*Available data*.
|---|
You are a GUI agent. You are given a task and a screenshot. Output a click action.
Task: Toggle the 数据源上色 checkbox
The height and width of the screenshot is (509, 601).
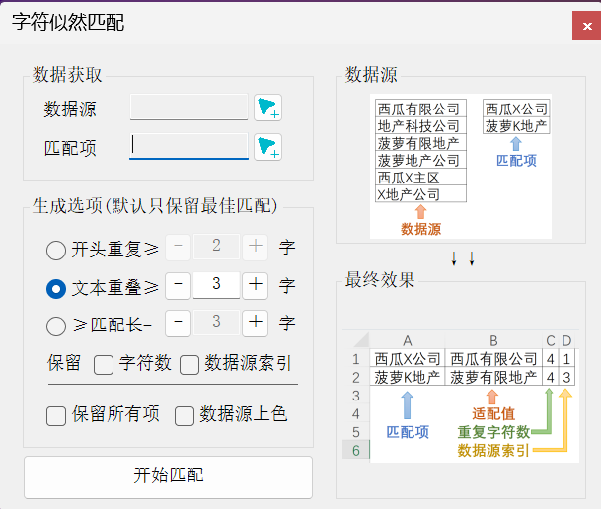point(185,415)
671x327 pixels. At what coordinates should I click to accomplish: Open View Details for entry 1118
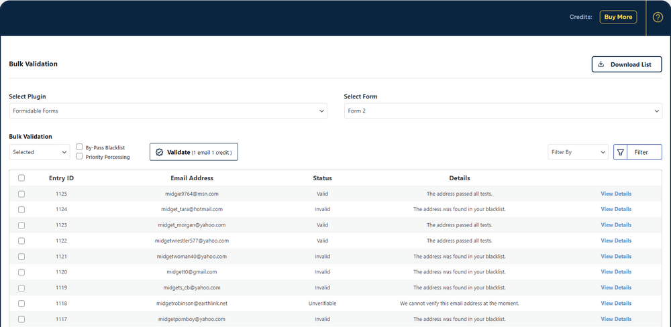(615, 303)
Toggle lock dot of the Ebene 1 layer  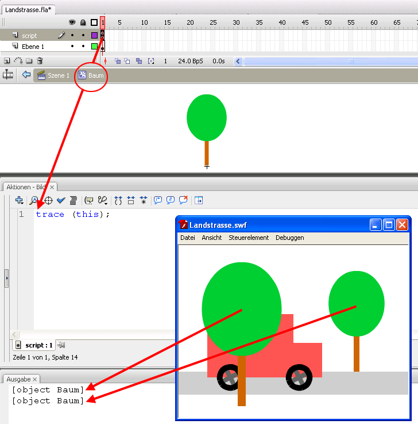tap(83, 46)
|---|
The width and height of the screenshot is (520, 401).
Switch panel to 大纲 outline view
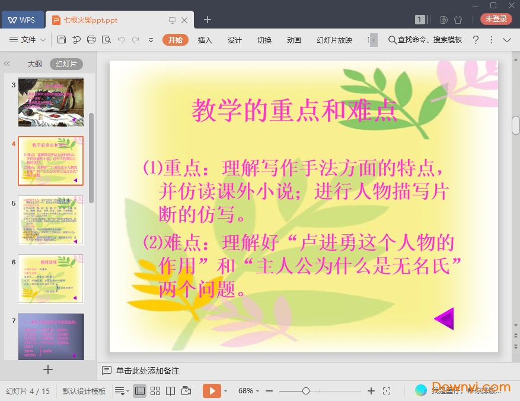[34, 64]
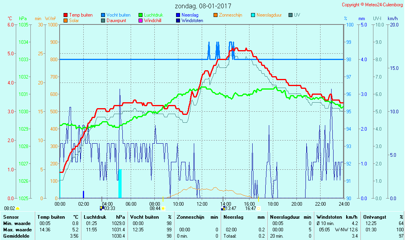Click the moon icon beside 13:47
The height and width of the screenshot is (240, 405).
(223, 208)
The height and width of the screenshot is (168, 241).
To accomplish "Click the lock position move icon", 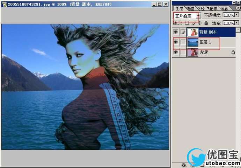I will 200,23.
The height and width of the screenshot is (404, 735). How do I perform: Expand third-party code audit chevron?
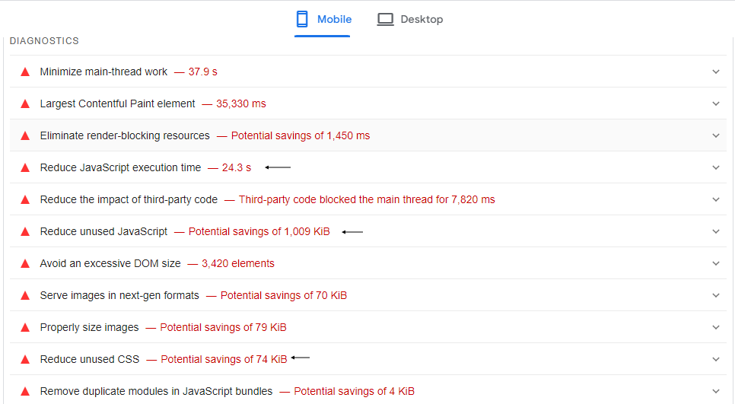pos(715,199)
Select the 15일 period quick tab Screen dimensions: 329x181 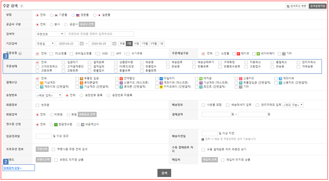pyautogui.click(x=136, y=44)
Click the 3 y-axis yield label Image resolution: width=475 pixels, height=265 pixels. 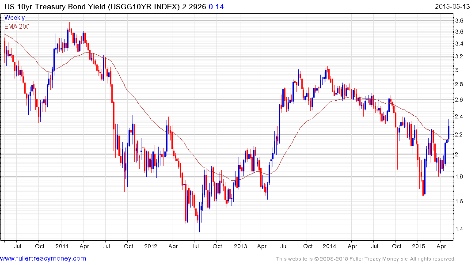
|---|
*Problem details*. Return only the stretch above from the line containing "The width and" through the line containing "The height and width of the screenshot is (168, 241).", word for word and without pictures.

*Result of this exercise*.
The width and height of the screenshot is (520, 401).
Switch panel to 大纲 outline view
[34, 64]
Click the moon icon beside 13:47
The height and width of the screenshot is (240, 405).
(223, 208)
The height and width of the screenshot is (168, 241).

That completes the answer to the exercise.